I could almost imagine what Job was going through as he listened to God explain just how mighty he really is and showing Job the awesome creatures that he created.
Now, when I read some of my older Bibles and see how man degrades and doubts God by replacing these awesome creatures with puny Crocs and hippos, easily subduded by man, it both saddens and angers me at the same time.
How do you feel?
In the history of biblical translation, interpreters have used a number of different methods to communicate the meaning of the Hebrew word Behemoth, which is used only one time in Job 40:15.
The Latin Vulgate (c. 423) translates the word behemoth as ‘beast’; (huic montes herbas ferunt omnes bestiae agri ludent ibi).
The Wycliffe Bible (c. 1388) uses the transliteration, “Lo! Behemot”.
Miles Coverdale Bible (c. 1535) “Beholde, the cruell beaste”.
The Bishops Bible (c. 1568) “Beholde the beaste Behemoth”.
The Geneva Bible (c. 1587) “Beholde now Behemoth”.
The Authorized King James Version, (c.1611) “Beholde now behemoth”.
I’d agree with Robycop3 when he wrote:
Thing is, NO DOCTRINE is affected by the exact or inexact definitions of the animals. A Jewish friend has told me that the positive identification of several species of animals named in OT Hebrew is a daunting task at best.
SAMUEL BOCHART (1599-1667), pastor of a Protestant church in Caen, France, in his book, Hierozoicon, (London, 1663) which deals with the animals of Scripture, was among the first to associate the “behemoth” with a hippopotamus ("Hierozoicon," iii. 705).
Here's a little bit about hippo's.
Hippos may look sluggish and clumsy, but they are superbly adapted to their mixed terrestrial and aquatic lifestyle. Their eyes, ears, and nostrils sit on top of their heads for living in the water, and they have wide snouts and thick lips for grazing grasses on land. The upper and lower canine teeth--often referred to as tusks--are long, thick, and very sharp. Yet despite their huge teeth and aggressive nature, hippos are strictly grazers (grass eaters). Each night the herd comes ashore and travels up to six miles inland along well-worn paths to graze on short grasses. Hippos are virtually hairless, with bristles only on their noses, ears, and tails.

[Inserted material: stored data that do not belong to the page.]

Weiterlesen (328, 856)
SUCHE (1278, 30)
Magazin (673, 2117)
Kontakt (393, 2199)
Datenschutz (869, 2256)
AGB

When full grown, the Nile Hippo attains a length of twelve to fifteen feet and can weigh up to 8,000 pounds with a correspondingly colossal girth. They are powerful and surprisingly fast; they can gallop at up to 30 miles per hour and are a truly appalling spectacle when enraged. Adult Nile Hippos are very territorial and while best known for wallowing in the mud they cause more human deaths in Africa than any other big-game safari animal, including crocodiles.
Images of the hippopotamus are fairly common in ancient Egyptian art. To the ancient Egyptians, the hippopotamus was one of the most dangerous animals in their world. The huge creatures were a great hazard for small fishing boats and other rivercraft.
Today, people who live around crocodiles take them in stride even when the reptile swims by their canoes; but if a hippopotamus is about, it’s another story. White-water guides on the Zambezi River just below Victoria Falls tell rafting enthusiasts that if their rafts flip over to swim toward the Zimbabwe side where there are just crocodiles, and not toward Zambia where hippos live!
Their general sanitary habits leave much to be desired, male Nile hippos mark their territory with their excrement. Their urine and dung is showered over the bushes and grass near huge dung piles, propelled by a propeller-like whipping of their stiffened bristly tails. You don’t want to be within 30 feet of a hippo when they empty their load (and you might not want to sit next to a curious wife who got too close when it happened!).
I would have to say that the translators who use the word "dinosaur" are the newcomers.
Yeah, those modern translators aren't as careful as we'd like them to be, are they?